WASHINGTON (AP) -- A former government space scientist pleaded guilty Wednesday to one count of attempted espionage for trying to sell classified information to an undercover FBI agent posing as an Israeli spy.

During an appearance in federal court, Stewart David Nozette admitted that he tried to provide Israel with top secret information about satellites, early warning systems, ways of retaliating against large-scale attack, communications intelligence information and major elements of defense strategy.

Both the Justice Department and Nozette's lawyers have agreed to a sentence of 13 years in prison, with credit for two years Nozette has already spent behind bars. U.S. District Judge Paul Friedman said he was prepared to accept the deal, pending Nozette's cooperation with prosecutors, a procedure expected to last into November.

Appearing in court in a prison jumpsuit, Nozette said he understood the charge to which he was pleading. He could have been sentenced to death had he been convicted of all four counts of attempted espionage that he faced.

----------

_THE PROBLEM_:
In the espionage report, what prison sentence did the Justice Department and Nozette's lawyers agree to? Rely only on the espionage report above, not on the material.

_MATERIAL PROVIDED_:
----------

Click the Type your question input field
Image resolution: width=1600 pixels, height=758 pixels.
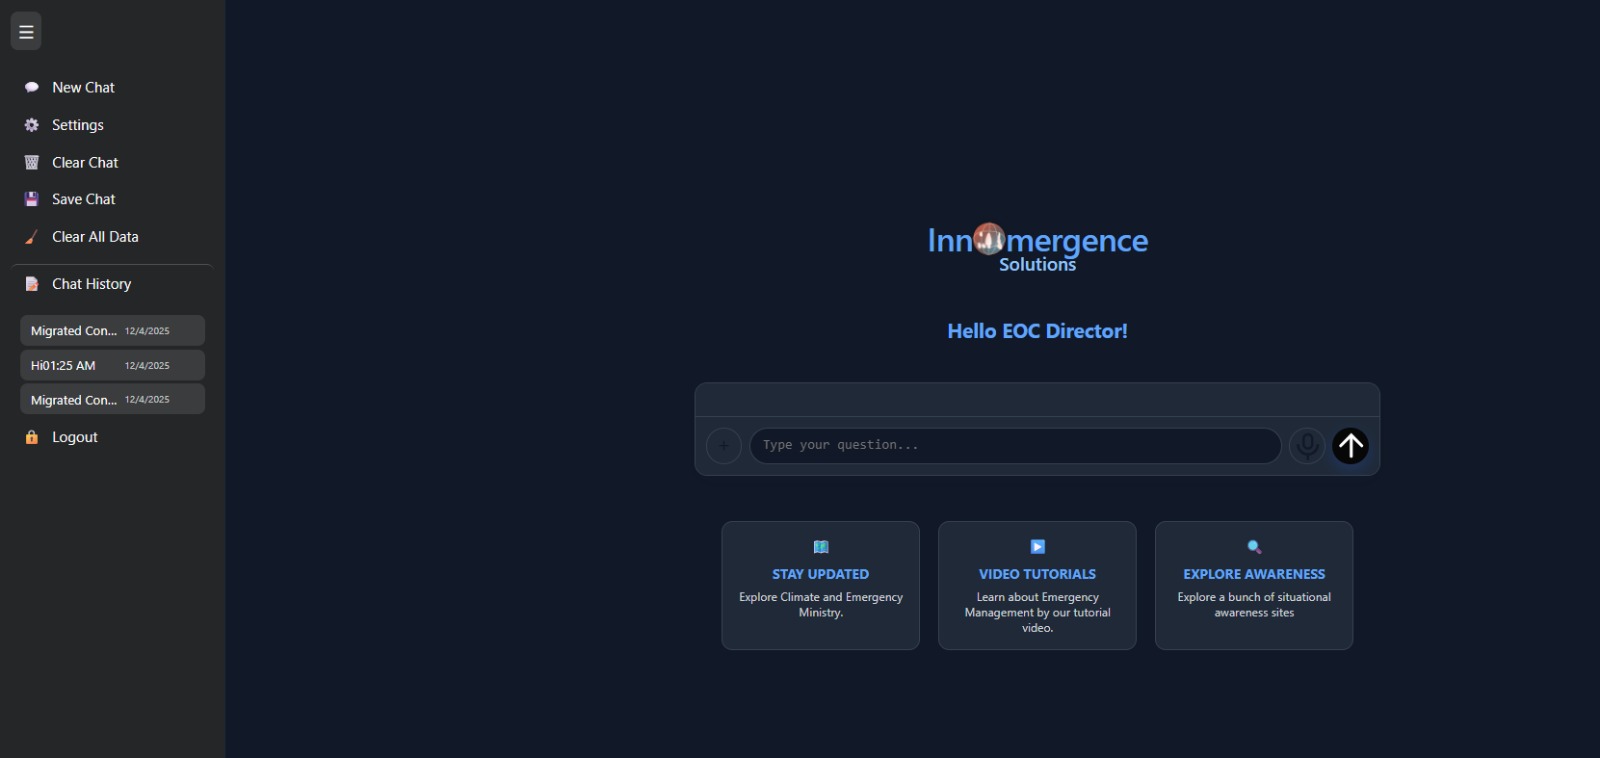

----------

_OUTPUT_:
Thirteen years in prison, with credit for the two years Nozette had already spent behind bars.